[Given records]

-=-=-

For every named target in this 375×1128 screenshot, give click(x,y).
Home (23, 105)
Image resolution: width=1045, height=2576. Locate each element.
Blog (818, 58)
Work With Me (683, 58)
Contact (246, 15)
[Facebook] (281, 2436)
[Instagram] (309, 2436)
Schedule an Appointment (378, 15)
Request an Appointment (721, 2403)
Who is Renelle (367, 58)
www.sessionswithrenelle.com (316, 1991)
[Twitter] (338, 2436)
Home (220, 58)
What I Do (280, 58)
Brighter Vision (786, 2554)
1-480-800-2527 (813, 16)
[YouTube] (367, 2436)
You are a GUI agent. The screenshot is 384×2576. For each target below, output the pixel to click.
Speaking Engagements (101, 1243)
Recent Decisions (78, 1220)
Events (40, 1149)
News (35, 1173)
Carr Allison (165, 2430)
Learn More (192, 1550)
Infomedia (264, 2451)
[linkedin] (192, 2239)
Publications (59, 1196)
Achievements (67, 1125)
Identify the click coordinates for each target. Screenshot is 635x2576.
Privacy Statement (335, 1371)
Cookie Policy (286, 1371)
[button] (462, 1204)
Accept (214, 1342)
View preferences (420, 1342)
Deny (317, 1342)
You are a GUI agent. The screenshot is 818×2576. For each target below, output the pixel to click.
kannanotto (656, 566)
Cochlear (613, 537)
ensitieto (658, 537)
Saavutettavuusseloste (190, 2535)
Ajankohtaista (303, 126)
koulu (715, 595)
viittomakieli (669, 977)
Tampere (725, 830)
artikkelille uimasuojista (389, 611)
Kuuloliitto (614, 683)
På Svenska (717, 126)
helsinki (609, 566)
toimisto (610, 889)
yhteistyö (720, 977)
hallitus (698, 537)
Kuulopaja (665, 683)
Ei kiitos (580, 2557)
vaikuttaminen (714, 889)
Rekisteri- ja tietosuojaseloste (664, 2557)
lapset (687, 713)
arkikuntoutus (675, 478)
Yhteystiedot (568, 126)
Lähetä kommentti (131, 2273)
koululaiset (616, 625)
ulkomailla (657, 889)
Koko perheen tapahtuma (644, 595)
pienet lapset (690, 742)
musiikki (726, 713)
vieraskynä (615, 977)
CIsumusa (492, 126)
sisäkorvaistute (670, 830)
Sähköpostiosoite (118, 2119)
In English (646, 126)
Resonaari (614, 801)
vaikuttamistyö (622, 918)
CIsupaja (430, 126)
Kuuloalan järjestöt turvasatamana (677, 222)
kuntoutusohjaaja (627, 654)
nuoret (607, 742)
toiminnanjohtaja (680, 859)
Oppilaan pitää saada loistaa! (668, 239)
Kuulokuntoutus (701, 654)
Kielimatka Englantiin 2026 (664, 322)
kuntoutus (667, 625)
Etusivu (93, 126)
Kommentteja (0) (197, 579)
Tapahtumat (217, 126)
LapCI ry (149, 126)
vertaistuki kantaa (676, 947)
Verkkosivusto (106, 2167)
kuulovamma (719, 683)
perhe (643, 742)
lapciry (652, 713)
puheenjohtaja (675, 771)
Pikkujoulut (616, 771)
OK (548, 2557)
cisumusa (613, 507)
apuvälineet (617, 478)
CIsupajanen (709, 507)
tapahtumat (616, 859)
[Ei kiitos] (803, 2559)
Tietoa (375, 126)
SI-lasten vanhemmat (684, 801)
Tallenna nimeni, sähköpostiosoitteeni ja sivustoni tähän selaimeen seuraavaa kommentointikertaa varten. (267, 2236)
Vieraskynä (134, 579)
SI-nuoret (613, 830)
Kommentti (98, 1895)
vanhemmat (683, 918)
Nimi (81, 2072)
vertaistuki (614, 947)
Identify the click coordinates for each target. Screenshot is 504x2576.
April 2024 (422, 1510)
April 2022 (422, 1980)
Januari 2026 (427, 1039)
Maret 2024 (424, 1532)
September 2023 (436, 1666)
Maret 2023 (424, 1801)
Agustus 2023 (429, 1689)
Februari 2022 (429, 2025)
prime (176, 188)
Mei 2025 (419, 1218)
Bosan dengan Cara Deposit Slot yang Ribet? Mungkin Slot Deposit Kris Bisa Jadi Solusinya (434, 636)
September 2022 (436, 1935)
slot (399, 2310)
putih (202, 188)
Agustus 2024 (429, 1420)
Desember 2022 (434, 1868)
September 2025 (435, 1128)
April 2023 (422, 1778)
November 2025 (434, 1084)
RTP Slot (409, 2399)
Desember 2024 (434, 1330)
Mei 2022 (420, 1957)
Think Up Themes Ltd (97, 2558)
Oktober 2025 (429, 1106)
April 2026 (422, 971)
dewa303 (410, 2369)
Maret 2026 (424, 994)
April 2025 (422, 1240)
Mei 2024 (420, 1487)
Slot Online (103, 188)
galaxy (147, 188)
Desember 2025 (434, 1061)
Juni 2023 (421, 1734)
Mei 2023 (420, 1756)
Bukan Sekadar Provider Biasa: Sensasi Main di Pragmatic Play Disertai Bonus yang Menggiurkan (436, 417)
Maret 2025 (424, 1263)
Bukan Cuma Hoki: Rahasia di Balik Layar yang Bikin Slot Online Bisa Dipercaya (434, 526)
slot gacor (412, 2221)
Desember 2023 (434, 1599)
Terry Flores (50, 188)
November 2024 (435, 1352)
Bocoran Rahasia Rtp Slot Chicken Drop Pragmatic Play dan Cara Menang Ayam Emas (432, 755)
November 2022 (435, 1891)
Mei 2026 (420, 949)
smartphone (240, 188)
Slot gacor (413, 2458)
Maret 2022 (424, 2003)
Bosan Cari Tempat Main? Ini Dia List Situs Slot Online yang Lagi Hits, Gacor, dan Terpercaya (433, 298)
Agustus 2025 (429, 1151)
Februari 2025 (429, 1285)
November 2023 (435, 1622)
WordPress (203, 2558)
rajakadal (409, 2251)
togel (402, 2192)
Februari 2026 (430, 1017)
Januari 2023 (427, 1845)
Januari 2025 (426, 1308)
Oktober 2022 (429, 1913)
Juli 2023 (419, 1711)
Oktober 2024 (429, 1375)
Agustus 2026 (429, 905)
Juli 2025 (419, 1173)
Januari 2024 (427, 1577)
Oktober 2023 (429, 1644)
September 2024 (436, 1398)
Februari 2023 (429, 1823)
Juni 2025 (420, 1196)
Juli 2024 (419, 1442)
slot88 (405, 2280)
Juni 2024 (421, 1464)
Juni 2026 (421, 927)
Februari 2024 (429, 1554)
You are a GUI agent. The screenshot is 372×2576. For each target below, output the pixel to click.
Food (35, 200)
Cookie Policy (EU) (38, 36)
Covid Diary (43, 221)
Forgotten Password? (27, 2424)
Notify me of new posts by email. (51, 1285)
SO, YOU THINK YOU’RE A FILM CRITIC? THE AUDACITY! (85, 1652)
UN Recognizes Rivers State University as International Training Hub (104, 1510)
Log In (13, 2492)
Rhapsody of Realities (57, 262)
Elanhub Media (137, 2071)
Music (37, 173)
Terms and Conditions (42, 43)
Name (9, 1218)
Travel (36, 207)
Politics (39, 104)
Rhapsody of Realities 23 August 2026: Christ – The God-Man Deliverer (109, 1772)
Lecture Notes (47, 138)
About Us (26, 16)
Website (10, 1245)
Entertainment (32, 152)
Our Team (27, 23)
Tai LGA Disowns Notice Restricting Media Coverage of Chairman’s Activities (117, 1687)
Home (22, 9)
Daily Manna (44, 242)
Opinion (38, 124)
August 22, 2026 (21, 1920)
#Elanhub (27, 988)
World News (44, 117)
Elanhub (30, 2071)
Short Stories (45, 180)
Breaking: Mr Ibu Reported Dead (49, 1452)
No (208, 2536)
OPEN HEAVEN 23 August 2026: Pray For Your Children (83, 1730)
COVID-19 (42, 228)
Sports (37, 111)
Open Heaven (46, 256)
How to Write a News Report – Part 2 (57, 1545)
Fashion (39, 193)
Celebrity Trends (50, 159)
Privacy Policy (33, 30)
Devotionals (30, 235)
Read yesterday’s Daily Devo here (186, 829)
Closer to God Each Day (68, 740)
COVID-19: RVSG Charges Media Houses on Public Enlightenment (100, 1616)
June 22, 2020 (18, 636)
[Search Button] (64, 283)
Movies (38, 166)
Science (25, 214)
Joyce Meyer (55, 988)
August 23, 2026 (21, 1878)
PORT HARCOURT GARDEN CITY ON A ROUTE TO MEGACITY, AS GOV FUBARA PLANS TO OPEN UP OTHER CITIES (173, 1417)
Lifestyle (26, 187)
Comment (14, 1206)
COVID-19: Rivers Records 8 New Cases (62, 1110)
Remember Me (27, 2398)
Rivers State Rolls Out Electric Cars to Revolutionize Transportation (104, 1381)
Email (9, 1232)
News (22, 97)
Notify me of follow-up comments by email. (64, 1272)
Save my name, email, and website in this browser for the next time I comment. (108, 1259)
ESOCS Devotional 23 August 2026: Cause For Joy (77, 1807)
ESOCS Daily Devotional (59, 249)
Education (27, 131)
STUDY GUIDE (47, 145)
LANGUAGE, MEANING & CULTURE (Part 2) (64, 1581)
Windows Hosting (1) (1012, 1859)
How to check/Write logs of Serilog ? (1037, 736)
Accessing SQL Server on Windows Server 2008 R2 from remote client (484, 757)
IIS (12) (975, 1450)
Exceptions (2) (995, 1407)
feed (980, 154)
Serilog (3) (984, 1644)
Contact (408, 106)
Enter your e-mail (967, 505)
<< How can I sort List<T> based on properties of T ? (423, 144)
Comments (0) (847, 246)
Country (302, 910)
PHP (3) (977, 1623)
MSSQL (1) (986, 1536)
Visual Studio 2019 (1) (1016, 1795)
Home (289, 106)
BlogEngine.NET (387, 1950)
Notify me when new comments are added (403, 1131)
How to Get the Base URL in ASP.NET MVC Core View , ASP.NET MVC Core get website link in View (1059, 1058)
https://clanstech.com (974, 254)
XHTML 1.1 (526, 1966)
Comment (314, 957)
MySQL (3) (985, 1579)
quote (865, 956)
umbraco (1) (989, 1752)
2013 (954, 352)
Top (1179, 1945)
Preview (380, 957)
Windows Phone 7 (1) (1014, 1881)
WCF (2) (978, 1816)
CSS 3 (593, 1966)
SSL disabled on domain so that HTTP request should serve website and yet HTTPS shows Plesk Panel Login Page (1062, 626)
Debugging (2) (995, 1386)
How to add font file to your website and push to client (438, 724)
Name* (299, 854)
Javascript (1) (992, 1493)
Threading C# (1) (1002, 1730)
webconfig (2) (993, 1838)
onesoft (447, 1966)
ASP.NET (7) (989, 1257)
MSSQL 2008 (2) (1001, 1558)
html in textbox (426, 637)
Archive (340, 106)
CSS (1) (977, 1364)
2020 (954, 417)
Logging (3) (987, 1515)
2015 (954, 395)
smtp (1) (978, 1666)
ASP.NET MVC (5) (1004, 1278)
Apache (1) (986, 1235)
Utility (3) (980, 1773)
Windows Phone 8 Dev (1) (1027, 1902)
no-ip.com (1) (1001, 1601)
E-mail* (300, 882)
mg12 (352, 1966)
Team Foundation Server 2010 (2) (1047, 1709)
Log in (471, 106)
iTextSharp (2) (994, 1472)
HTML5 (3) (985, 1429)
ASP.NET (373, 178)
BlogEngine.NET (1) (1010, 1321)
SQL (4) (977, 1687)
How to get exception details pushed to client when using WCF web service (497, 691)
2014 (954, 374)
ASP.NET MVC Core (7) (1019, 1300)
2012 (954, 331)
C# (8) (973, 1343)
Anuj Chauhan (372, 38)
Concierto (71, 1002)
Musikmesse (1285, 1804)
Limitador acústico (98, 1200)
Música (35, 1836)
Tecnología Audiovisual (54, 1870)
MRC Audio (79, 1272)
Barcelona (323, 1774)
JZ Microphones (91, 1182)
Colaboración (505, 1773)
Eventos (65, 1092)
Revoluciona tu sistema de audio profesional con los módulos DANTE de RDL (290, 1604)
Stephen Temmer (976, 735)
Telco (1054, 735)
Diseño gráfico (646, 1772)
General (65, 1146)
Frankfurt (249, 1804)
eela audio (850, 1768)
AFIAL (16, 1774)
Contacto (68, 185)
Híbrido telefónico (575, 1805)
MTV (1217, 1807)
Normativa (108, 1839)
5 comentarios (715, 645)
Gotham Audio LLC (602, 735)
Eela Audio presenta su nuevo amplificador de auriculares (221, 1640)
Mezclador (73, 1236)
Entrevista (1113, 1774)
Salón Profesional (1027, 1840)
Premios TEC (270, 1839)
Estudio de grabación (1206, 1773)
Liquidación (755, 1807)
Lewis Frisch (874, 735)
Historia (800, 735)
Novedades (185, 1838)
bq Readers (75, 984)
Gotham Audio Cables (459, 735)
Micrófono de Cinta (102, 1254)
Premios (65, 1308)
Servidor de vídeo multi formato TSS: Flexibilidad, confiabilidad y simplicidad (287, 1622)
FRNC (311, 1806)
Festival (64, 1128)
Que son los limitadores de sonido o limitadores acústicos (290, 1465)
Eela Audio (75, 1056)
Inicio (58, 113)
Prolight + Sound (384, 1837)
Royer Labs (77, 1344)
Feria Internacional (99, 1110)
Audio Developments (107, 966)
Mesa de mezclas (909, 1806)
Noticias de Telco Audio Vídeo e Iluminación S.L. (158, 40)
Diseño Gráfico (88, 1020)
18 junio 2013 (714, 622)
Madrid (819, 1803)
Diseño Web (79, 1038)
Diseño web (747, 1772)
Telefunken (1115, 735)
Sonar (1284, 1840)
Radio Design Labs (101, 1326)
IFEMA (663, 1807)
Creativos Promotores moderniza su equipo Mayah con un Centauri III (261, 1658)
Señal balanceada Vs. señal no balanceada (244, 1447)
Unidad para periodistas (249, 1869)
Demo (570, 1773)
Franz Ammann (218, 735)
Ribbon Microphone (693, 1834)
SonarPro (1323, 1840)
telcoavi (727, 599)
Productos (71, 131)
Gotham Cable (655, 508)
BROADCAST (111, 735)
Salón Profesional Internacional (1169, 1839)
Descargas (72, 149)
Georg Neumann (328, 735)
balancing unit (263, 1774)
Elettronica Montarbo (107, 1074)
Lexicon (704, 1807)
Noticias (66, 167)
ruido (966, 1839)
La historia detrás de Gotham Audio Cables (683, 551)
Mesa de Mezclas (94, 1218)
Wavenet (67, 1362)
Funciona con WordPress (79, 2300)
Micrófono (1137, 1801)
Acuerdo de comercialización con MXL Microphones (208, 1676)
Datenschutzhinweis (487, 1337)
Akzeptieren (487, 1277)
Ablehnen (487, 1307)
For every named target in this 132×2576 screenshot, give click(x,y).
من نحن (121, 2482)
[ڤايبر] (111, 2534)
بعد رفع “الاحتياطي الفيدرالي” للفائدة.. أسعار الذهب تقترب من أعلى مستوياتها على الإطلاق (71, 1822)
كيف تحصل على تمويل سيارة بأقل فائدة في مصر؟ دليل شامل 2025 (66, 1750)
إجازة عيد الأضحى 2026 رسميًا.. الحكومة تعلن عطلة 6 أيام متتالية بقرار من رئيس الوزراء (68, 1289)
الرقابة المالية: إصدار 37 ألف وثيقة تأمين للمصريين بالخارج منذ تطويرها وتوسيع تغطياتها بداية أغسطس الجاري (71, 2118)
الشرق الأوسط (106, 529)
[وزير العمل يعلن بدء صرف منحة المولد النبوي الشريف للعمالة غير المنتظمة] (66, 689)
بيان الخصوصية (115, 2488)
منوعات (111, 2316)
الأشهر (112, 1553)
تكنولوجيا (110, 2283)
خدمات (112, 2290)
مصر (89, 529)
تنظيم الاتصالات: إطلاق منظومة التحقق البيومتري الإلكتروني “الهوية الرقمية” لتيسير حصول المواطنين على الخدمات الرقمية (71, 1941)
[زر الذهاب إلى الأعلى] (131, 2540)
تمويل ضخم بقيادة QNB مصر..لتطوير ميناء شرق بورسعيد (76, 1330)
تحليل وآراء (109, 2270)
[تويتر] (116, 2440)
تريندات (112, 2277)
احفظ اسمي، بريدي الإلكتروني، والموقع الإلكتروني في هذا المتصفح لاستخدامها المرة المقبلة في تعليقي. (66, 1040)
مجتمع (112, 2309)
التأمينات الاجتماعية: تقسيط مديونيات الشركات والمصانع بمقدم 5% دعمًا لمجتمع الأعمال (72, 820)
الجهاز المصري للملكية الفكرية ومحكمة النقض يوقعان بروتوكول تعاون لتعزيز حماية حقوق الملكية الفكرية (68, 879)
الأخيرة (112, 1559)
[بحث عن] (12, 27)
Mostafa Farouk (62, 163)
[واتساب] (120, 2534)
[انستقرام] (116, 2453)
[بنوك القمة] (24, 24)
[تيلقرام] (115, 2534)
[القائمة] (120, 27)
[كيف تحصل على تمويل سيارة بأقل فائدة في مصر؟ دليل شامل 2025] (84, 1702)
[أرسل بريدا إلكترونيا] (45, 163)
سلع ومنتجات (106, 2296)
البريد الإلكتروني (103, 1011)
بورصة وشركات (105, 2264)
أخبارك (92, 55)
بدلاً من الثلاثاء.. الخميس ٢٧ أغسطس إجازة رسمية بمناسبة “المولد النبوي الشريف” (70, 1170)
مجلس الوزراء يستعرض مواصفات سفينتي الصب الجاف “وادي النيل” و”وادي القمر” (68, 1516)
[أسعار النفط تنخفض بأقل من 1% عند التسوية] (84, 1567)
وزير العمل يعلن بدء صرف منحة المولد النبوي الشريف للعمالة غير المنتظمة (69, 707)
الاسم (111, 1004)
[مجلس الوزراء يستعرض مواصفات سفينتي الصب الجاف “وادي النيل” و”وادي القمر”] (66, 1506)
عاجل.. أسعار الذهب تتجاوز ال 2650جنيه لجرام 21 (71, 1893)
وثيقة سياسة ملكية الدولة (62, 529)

-=-=-

[Task directions] Restate word for word only the lines above from the line containing "Juni 2024 (421, 1464)" to the line containing "About Us (26, 16)", both of them included.

[Result below]
Juni 2024 (421, 1464)
Juni 2026 (421, 927)
Februari 2024 (429, 1554)
You are a GUI agent. The screenshot is 372×2576. For each target below, output the pixel to click.
Food (35, 200)
Cookie Policy (EU) (38, 36)
Covid Diary (43, 221)
Forgotten Password? (27, 2424)
Notify me of new posts by email. (51, 1285)
SO, YOU THINK YOU’RE A FILM CRITIC? THE AUDACITY! (85, 1652)
UN Recognizes Rivers State University as International Training Hub (104, 1510)
Log In (13, 2492)
Rhapsody of Realities (57, 262)
Elanhub Media (137, 2071)
Music (37, 173)
Terms and Conditions (42, 43)
Name (9, 1218)
Travel (36, 207)
Politics (39, 104)
Rhapsody of Realities 23 August 2026: Christ – The God-Man Deliverer (109, 1772)
Lecture Notes (47, 138)
About Us (26, 16)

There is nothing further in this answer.